Try it - Beginning at the line that contains "Click the Invite button in the top bar" and finishing at the line that contains "Select the publication", output the data below exactly. Include both end lines and no pictures.

BEGIN Supplied records

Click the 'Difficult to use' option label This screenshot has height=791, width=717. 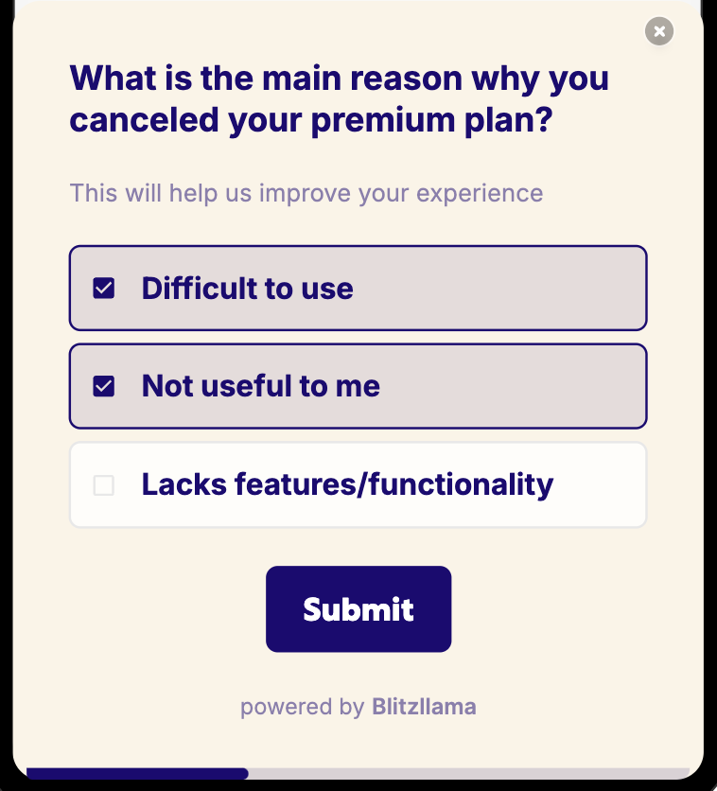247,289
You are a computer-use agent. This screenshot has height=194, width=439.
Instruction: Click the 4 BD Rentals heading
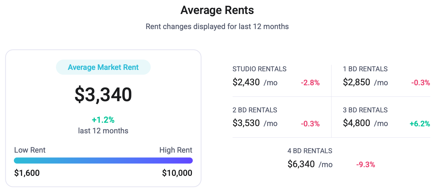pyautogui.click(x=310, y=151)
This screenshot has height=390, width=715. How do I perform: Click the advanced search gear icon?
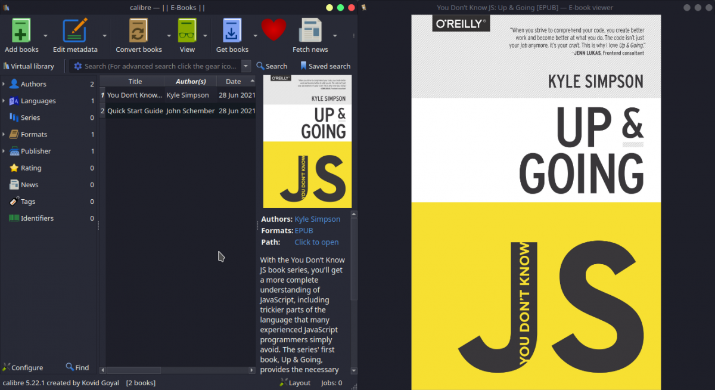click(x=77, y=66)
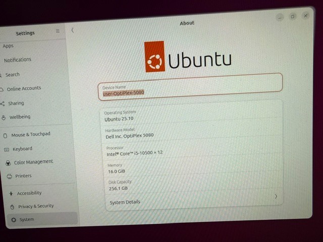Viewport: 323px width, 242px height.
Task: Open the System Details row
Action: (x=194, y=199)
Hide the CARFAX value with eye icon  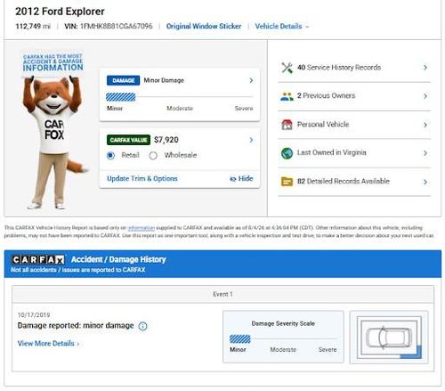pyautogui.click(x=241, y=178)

END Supplied records
BEGIN Supplied records

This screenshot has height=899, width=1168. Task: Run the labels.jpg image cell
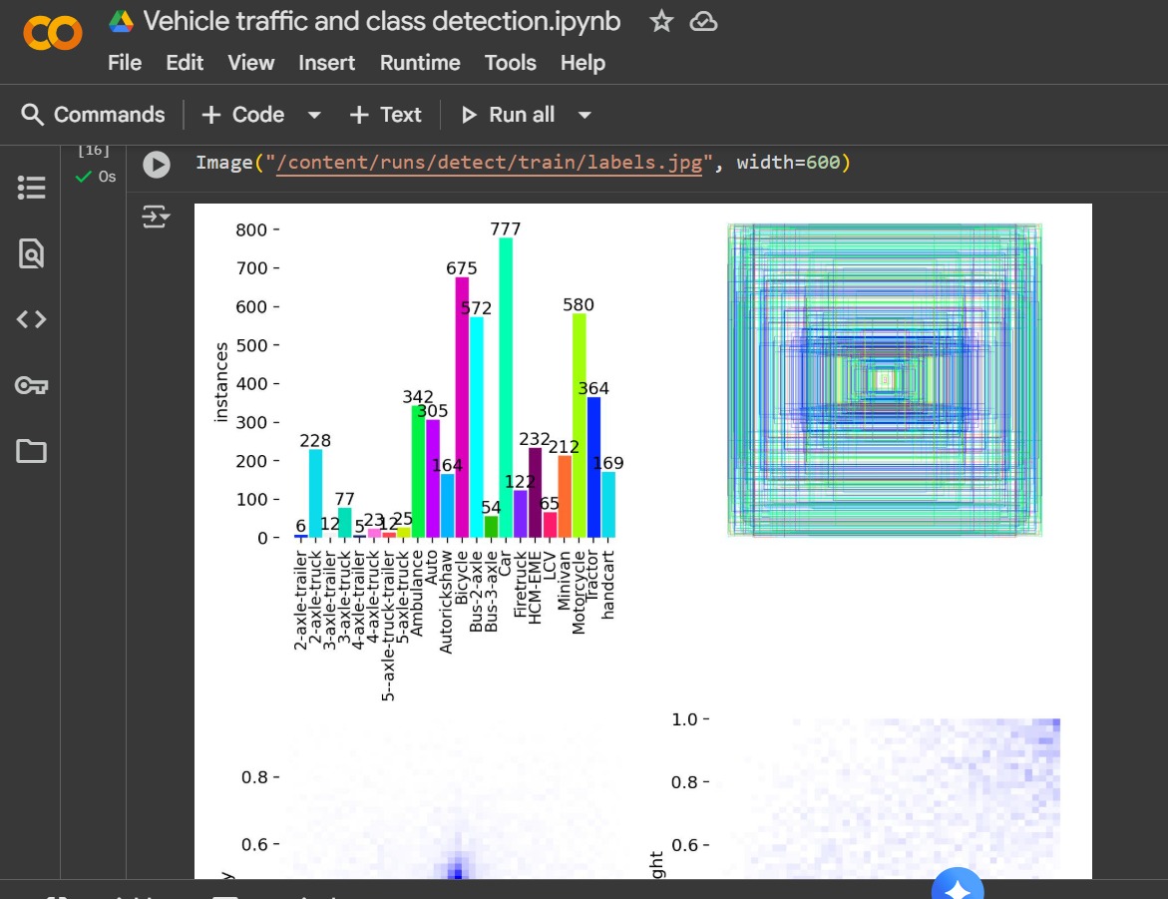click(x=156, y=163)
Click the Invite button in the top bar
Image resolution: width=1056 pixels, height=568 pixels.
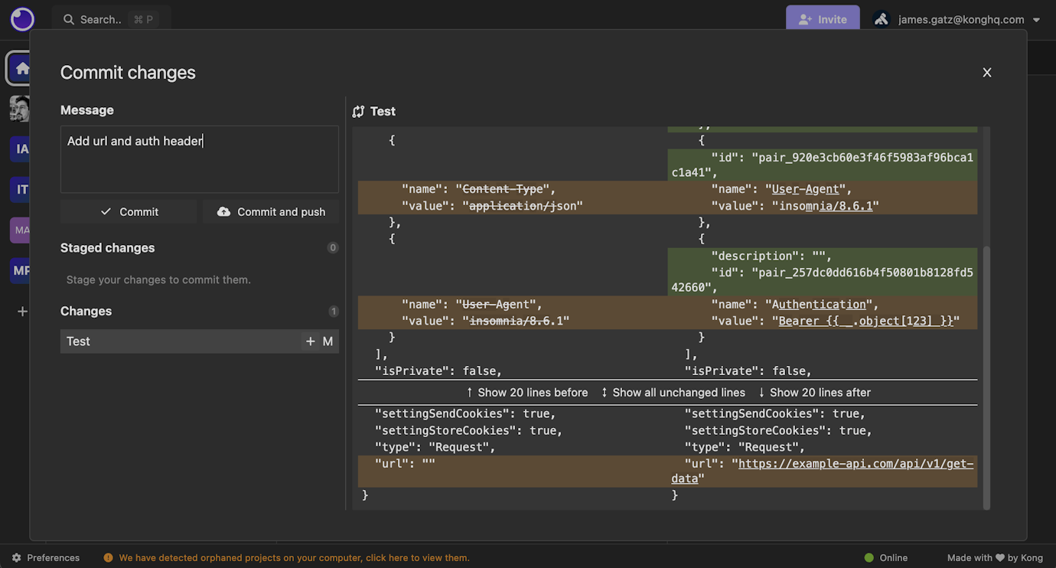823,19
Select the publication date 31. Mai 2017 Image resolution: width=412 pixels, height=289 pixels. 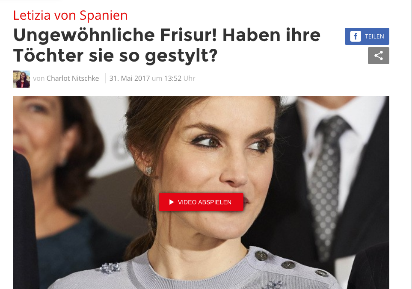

END Supplied records

Answer to the problem -
Click the Invite button in the top bar
Image resolution: width=1056 pixels, height=568 pixels.
823,19
Select the publication date 31. Mai 2017 Image resolution: width=412 pixels, height=289 pixels. 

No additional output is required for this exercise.